FAQ

Since launching, we’ve received thoughtful questions about price, accessibility, our values, and what it means to build towards a worker-owned cooperative. This is where we share where we are now, what’s in progress, and how we’re thinking about putting SLD’s values into practice.

Why are you making this FAQ?

Since launching, we’ve received thoughtful questions about price, accessibility, our values, and what it means to build towards a worker-owned cooperative. We’re grateful for these questions and want to respond with clarity and care. This FAQ is where we’ll share where we are now, what’s in progress, and how we’re thinking about putting SLD’s values into practice. As we grow, learn and unlearn, we will continue finding ways to share our process with you.

What is Sonic Liberation Devices (SLD)?

SLD is a collective building electronic instruments, educational resources, and community infrastructure rooted in technological self-determination.

What does the $1,600 price support?

The $1,600 price reflects the reality of small-scale hardware: parts, fabrication, assembly, testing, packaging, prototyping, documentation, design, code, artist collaboration, and the labor of a very small team. It also reflects the larger system we are trying to build around the instrument: workshops, a community space, and infrastructure necessary to build a sustainable cooperative structure.

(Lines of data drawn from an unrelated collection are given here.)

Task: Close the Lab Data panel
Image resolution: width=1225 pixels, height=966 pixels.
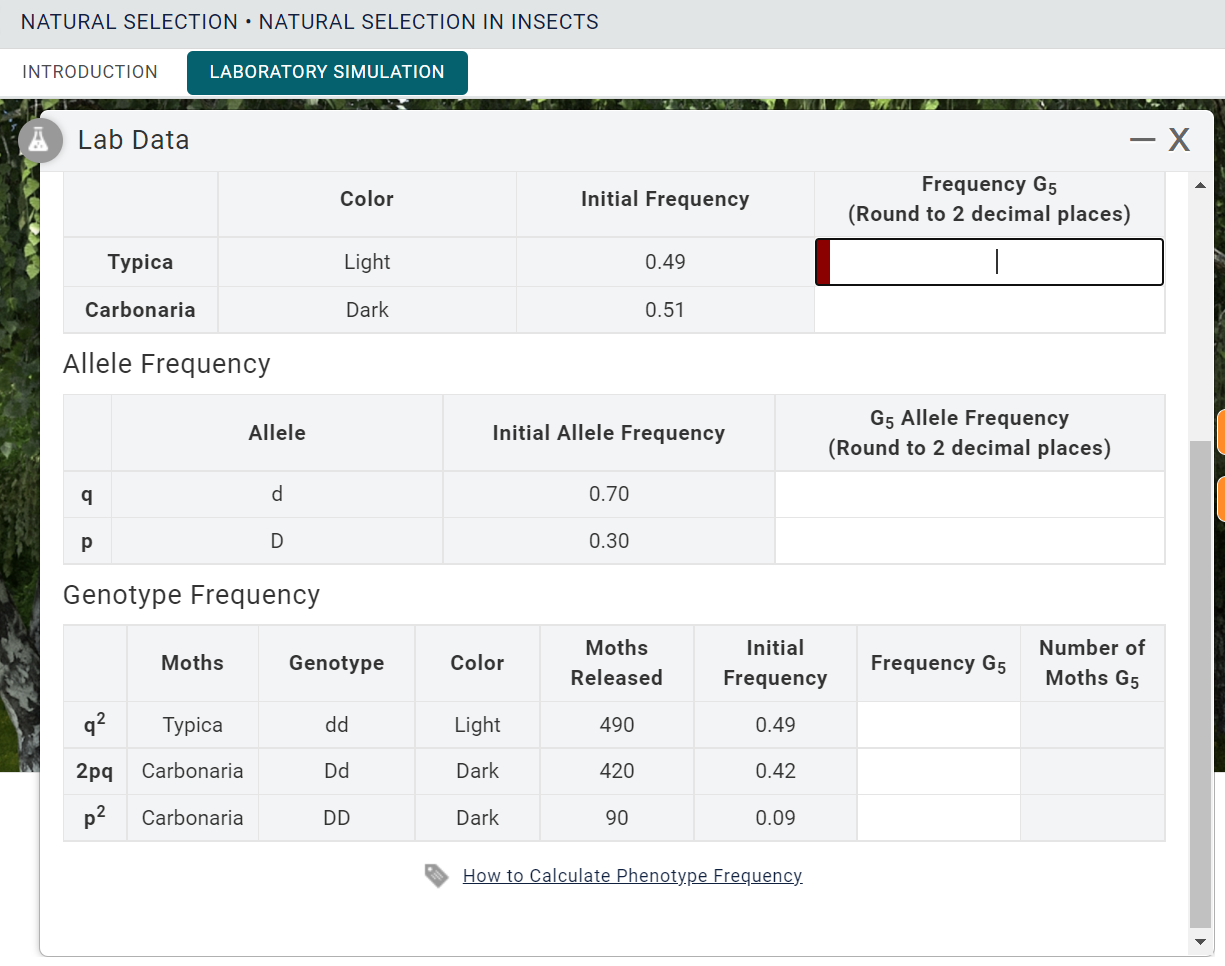Action: [x=1180, y=140]
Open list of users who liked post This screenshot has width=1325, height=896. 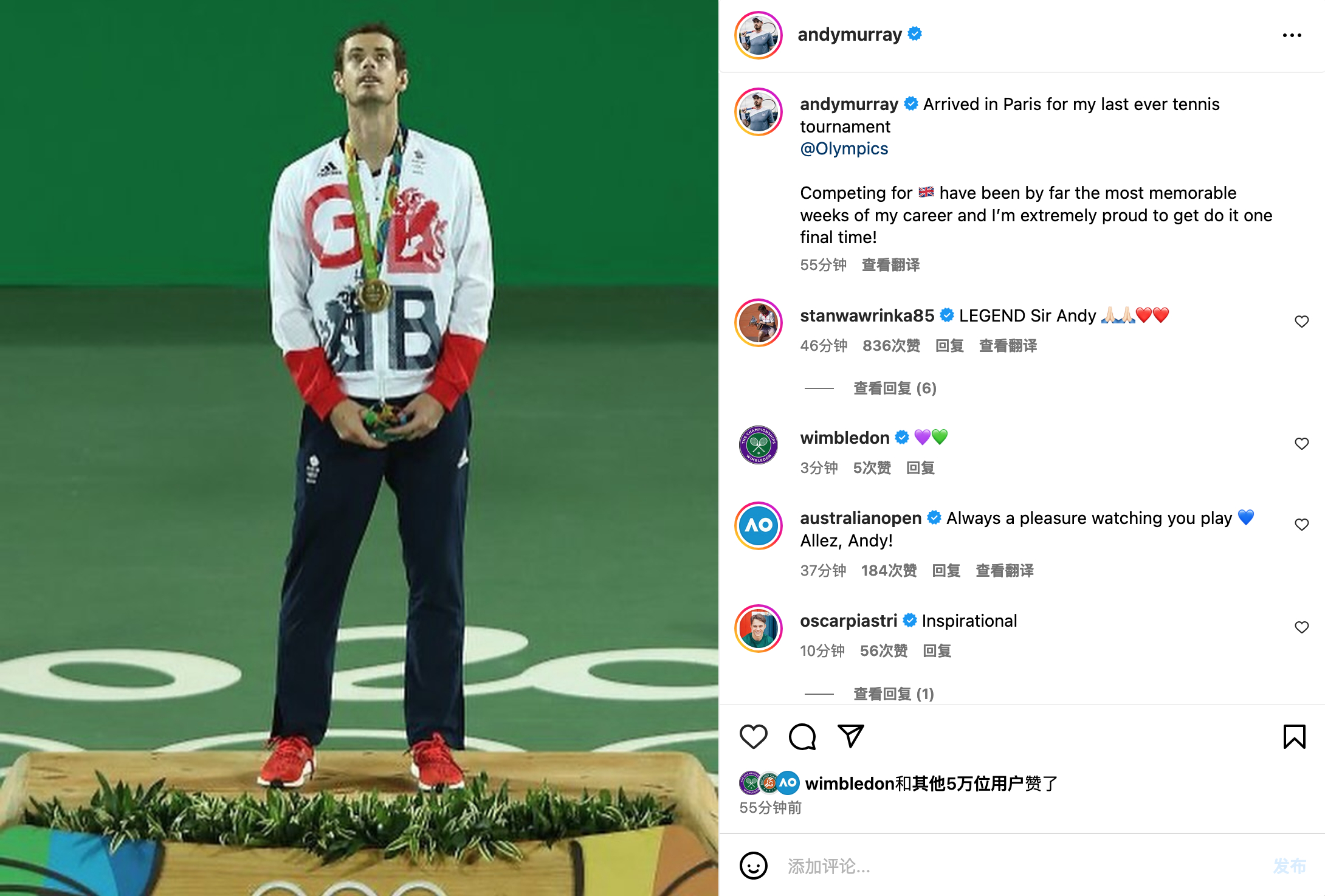(931, 784)
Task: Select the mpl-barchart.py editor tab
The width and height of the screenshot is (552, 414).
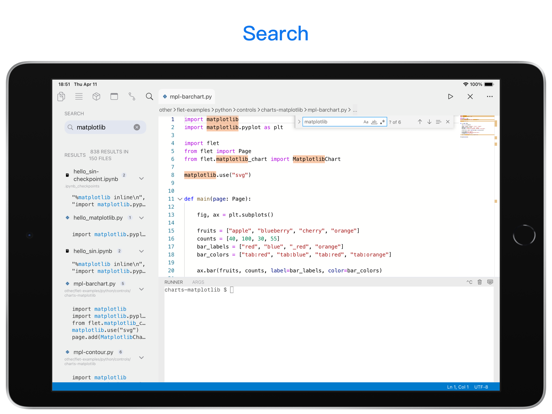Action: [x=187, y=96]
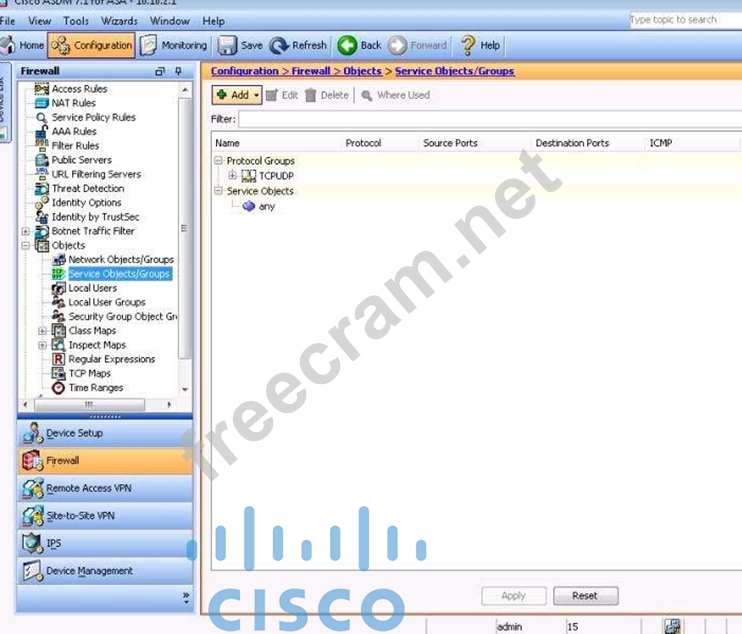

We are not mass-producing instruments at the scale of a large corporation. We are trying to build carefully, compensate contributors, and avoid making “accessibility” contingent on invisible or underpaid labor and cheap, but extractive practices.

How are you thinking about open source, DIY kits, and lower-cost access?

We are actively working toward other ways for people to engage with SLD, including open-source documentation, tutorials, zines, demos, and community education. DIY kits are part of our long-term access strategy, but a good kit requires more than a bag of parts! Our intention is to make as much of the project open and educational as we responsibly can. We believe open documentation is part of demystifying technology.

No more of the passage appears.